__Exercise aim__:
Reproduce the whole listing below exactly.

__Data records__:
--

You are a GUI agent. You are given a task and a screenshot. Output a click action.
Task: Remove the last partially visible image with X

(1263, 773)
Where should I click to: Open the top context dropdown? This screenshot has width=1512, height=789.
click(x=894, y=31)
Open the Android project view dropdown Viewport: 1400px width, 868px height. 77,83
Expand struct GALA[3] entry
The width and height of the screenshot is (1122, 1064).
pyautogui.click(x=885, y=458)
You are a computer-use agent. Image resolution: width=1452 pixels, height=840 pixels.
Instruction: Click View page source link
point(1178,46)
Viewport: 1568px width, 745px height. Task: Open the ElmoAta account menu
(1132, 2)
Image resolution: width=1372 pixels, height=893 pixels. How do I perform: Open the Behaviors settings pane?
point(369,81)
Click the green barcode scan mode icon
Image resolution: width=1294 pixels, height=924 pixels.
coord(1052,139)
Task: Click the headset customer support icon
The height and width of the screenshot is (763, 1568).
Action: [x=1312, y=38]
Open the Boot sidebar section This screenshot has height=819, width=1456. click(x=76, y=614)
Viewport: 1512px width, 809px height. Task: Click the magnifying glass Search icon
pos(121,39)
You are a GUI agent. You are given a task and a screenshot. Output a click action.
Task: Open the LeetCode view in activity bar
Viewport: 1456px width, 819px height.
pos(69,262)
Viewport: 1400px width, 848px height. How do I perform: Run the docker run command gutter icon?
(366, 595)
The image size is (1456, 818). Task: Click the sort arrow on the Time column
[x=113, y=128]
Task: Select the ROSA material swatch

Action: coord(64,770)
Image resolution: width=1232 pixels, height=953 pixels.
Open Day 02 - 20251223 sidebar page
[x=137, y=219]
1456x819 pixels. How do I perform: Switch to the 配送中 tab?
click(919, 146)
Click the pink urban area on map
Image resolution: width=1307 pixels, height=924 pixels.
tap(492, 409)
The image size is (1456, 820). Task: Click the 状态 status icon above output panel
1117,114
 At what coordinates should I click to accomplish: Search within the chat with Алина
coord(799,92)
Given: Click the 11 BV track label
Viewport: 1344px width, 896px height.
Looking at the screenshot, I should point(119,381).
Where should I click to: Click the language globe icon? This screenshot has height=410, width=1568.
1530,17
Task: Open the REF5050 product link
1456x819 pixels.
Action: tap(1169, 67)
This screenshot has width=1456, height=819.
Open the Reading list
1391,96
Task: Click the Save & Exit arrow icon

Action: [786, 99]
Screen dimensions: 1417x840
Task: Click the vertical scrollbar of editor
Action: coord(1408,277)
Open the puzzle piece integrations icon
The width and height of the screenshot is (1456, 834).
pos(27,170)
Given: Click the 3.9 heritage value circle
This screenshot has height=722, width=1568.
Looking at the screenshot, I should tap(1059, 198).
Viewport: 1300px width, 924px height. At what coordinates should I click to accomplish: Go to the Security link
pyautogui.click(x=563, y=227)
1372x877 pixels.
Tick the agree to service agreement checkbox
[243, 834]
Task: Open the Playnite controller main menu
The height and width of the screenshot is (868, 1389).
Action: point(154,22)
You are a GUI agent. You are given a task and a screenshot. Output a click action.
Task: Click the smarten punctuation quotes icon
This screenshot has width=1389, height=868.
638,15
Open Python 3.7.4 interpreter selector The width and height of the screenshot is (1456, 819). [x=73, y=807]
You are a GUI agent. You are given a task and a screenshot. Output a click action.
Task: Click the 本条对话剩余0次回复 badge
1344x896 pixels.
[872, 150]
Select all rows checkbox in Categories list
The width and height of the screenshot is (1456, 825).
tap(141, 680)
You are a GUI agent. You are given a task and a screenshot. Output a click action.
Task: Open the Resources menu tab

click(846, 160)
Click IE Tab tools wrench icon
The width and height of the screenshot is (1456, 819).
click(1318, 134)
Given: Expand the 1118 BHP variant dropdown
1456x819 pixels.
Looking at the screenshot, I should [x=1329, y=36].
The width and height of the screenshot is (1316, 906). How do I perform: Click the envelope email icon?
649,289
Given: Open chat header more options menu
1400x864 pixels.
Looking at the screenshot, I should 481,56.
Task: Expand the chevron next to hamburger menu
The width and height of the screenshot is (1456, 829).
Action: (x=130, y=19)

--

__Result of this exercise__:
You are a GUI agent. You are given a task and a screenshot. Output a click action.
Task: Remove the last partially visible image with X

(1263, 773)
Where should I click to: Open the top context dropdown? This screenshot has width=1512, height=789.
click(x=894, y=31)
Open the Android project view dropdown Viewport: 1400px width, 868px height. 77,83
Expand struct GALA[3] entry
The width and height of the screenshot is (1122, 1064).
pyautogui.click(x=885, y=458)
You are a computer-use agent. Image resolution: width=1452 pixels, height=840 pixels.
Instruction: Click View page source link
point(1178,46)
Viewport: 1568px width, 745px height. Task: Open the ElmoAta account menu
(1132, 2)
Image resolution: width=1372 pixels, height=893 pixels. How do I perform: Open the Behaviors settings pane?
point(369,81)
Click the green barcode scan mode icon
Image resolution: width=1294 pixels, height=924 pixels.
coord(1052,139)
Task: Click the headset customer support icon
The height and width of the screenshot is (763, 1568).
Action: [x=1312, y=38]
Open the Boot sidebar section This screenshot has height=819, width=1456. click(x=76, y=614)
Viewport: 1512px width, 809px height. Task: Click the magnifying glass Search icon
pos(121,39)
You are a GUI agent. You are given a task and a screenshot. Output a click action.
Task: Open the LeetCode view in activity bar
Viewport: 1456px width, 819px height.
pos(69,262)
Viewport: 1400px width, 848px height. How do I perform: Run the docker run command gutter icon?
(366, 595)
The image size is (1456, 818). Task: Click the sort arrow on the Time column
[x=113, y=128]
Task: Select the ROSA material swatch

Action: coord(64,770)
Image resolution: width=1232 pixels, height=953 pixels.
Open Day 02 - 20251223 sidebar page
[x=137, y=219]
1456x819 pixels. How do I perform: Switch to the 配送中 tab?
click(919, 146)
Click the pink urban area on map
Image resolution: width=1307 pixels, height=924 pixels.
tap(492, 409)
The image size is (1456, 820). Task: Click the 状态 status icon above output panel
1117,114
 At what coordinates should I click to accomplish: Search within the chat with Алина
coord(799,92)
Given: Click the 11 BV track label
Viewport: 1344px width, 896px height.
Looking at the screenshot, I should point(119,381).
Where should I click to: Click the language globe icon? This screenshot has height=410, width=1568.
1530,17
Task: Open the REF5050 product link
1456x819 pixels.
Action: tap(1169, 67)
This screenshot has width=1456, height=819.
Open the Reading list
1391,96
Task: Click the Save & Exit arrow icon

Action: [786, 99]
Screen dimensions: 1417x840
Task: Click the vertical scrollbar of editor
Action: coord(1408,277)
Open the puzzle piece integrations icon
The width and height of the screenshot is (1456, 834).
pos(27,170)
Given: Click the 3.9 heritage value circle
This screenshot has height=722, width=1568.
Looking at the screenshot, I should tap(1059, 198).
Viewport: 1300px width, 924px height. At what coordinates should I click to accomplish: Go to the Security link
pyautogui.click(x=563, y=227)
1372x877 pixels.
Tick the agree to service agreement checkbox
[243, 834]
Task: Open the Playnite controller main menu
The height and width of the screenshot is (868, 1389).
Action: point(154,22)
You are a GUI agent. You are given a task and a screenshot. Output a click action.
Task: Click the smarten punctuation quotes icon
This screenshot has width=1389, height=868.
638,15
Open Python 3.7.4 interpreter selector The width and height of the screenshot is (1456, 819). [x=73, y=807]
You are a GUI agent. You are given a task and a screenshot. Output a click action.
Task: Click the 本条对话剩余0次回复 badge
1344x896 pixels.
[872, 150]
Select all rows checkbox in Categories list
The width and height of the screenshot is (1456, 825).
tap(141, 680)
You are a GUI agent. You are given a task and a screenshot. Output a click action.
Task: Open the Resources menu tab

click(846, 160)
Click IE Tab tools wrench icon
The width and height of the screenshot is (1456, 819).
click(1318, 134)
Given: Expand the 1118 BHP variant dropdown
1456x819 pixels.
Looking at the screenshot, I should [x=1329, y=36].
The width and height of the screenshot is (1316, 906). How do I perform: Click the envelope email icon?
649,289
Given: Open chat header more options menu
1400x864 pixels.
Looking at the screenshot, I should 481,56.
Task: Expand the chevron next to hamburger menu
The width and height of the screenshot is (1456, 829).
Action: (x=130, y=19)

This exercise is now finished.